How about fishing rights? We plan to explore the option of getting the necessary permissions and public liability insurance to sell licenses or perhaps include them in your annual membership.
We’ll need work parties and equipment for them to help clean up and maintain the canal.
Community is something that builds over time. I live on Canalside because I wanted to live somewhere beautiful. Looking out the window to ducks and swans or just across the water is a delight. I found that periods of hardship e.g. flooding act as a catalyst to bring the existing community together and to create a wider community.
Following Storm Dennis Canalside was devastated. The river Neath overtopped its banks and filled the entire canal within minutes. The next thing we knew, it was coming through our letterboxes, but we stuck together and got to know each other better. We gathered media and celebrity attention (thanks Michael Sheen!) and staged a clearing of rocks from the Neath riverbed in order to ‘persuade’ NRW to do a bit of dredging to reduce the risk of future flooding down the canal. Watch the ITV news broadcast here.
The community coming together to ‘persuade’ NRW to remove the build-up of stones that make flooding more likely.
When communities come together behind a cause, real change can happen, quickly. We need to build a community of people who care about preserving and restoring our heritage through joining, donating or volunteering time to get things done, whether that be sending emails, talking to the people who can make decisions or getting your hands dirty in and around the canal itself. Together we can do it and make a few friends while giving a good go.
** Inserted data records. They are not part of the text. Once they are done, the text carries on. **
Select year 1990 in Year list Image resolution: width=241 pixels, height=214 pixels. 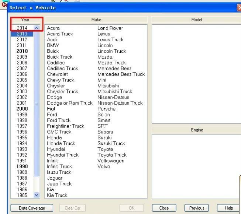tap(22, 166)
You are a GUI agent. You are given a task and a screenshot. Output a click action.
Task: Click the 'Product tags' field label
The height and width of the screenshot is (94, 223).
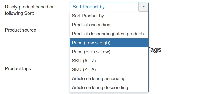point(18,69)
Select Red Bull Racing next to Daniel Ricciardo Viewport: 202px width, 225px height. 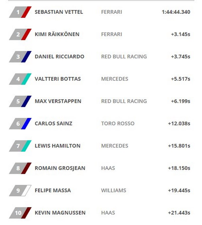(124, 57)
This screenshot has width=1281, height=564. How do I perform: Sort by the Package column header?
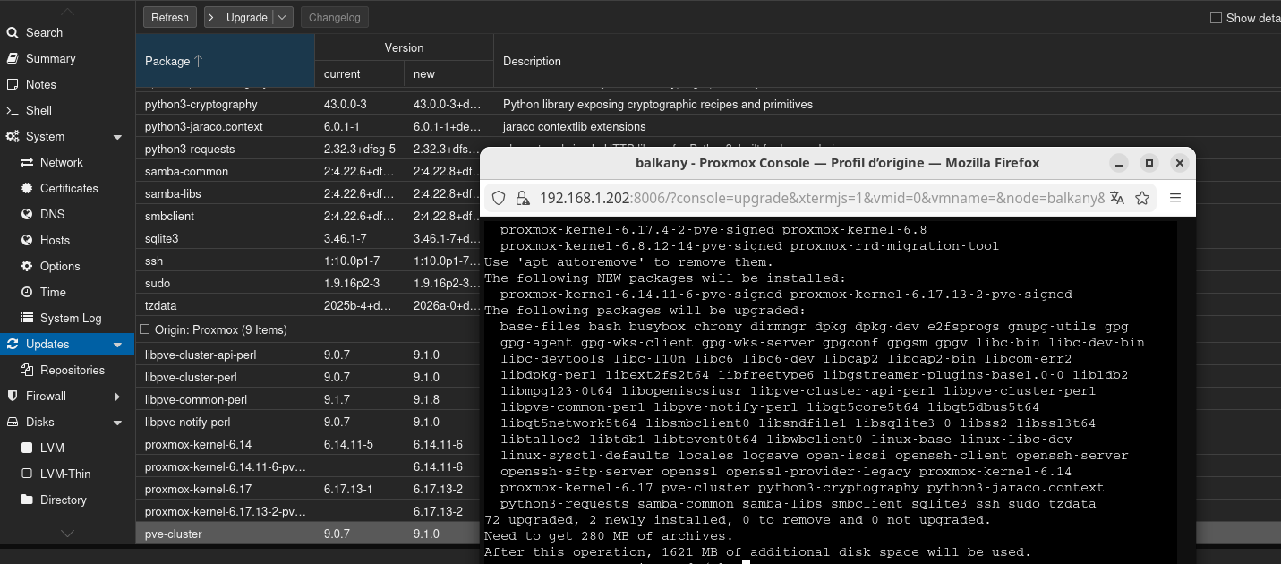click(224, 61)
None of this will be possible without getting the necessary permissions, permits licenses and insurance. At the moment fishing isn’t technically allowed. Even permitted path agreements along much of the canal have lapsed. The same goes for any activity on the water.
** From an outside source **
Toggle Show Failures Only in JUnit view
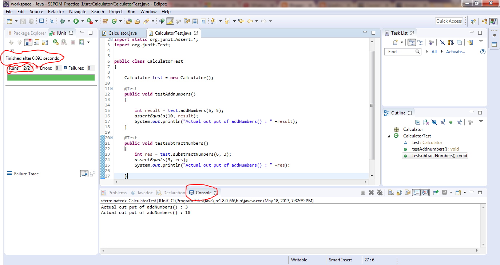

So let us build that community and get stuff done then enjoy the results.
A Walk Along The Canal
The canal is important to the local community for mental health and physical wellbeing. It makes a very pleasant and tranquil walk through unspoilt and historical landscapes. There are many points that you can get on and off the canal towpath.
Let us take a quick walk along to see some points of interest. Starting at Port Tennant heading towards Aberdulais you follow the Wales Coastal Path to Jersey Marine where Crymlyn Bog and Pant y Sais National Nature Reserves are. Carry on up the canal and you will see many CADW listed bridges. Then we arrive at Neath Abbey a 12th Century Cistercian Abbey which was of great importance in its day. It later became a Tudor manor house and then a copper works! A large amount of industrial waste was removed in the 1920s and it is now in the care of CADW (free access 10.00 – 16.00 daily).
As you keep heading up towards Aberdulais the River Neath runs alongside the Tennant Canal. At Neath you will see the first ever bridge that was built in Neath across the river.
As you keep going it is very peaceful and you will pass a few bridges including one designed by Brunel across the canal.
Keep heading towards Aberdulais you will pass more bridges. At Aberdulais Canal Side is a now much photographed pretty row of cottages. The canal ends with the water inlet to the canal. Beyond this the Rivers Dulais and Neath meet, and the historic aqueduct which previously linked the Tennant and Neath Canals crosses the River Neath. Before the road was built from Tonna to Cadoxton coffins were carried by boat across the aqueduct for burial at Cadoxton Church at a cost of 1d (old penny). It has also been said that boats loaded with gunpowder from Glynneath would cross at night with the horses hooves covered in sacking to prevent any sparks being created!
The TCA will be inquiring in the future about fishing rights for the canal, but we will need to ensure we have a stable water source to feed the canal before this could be done.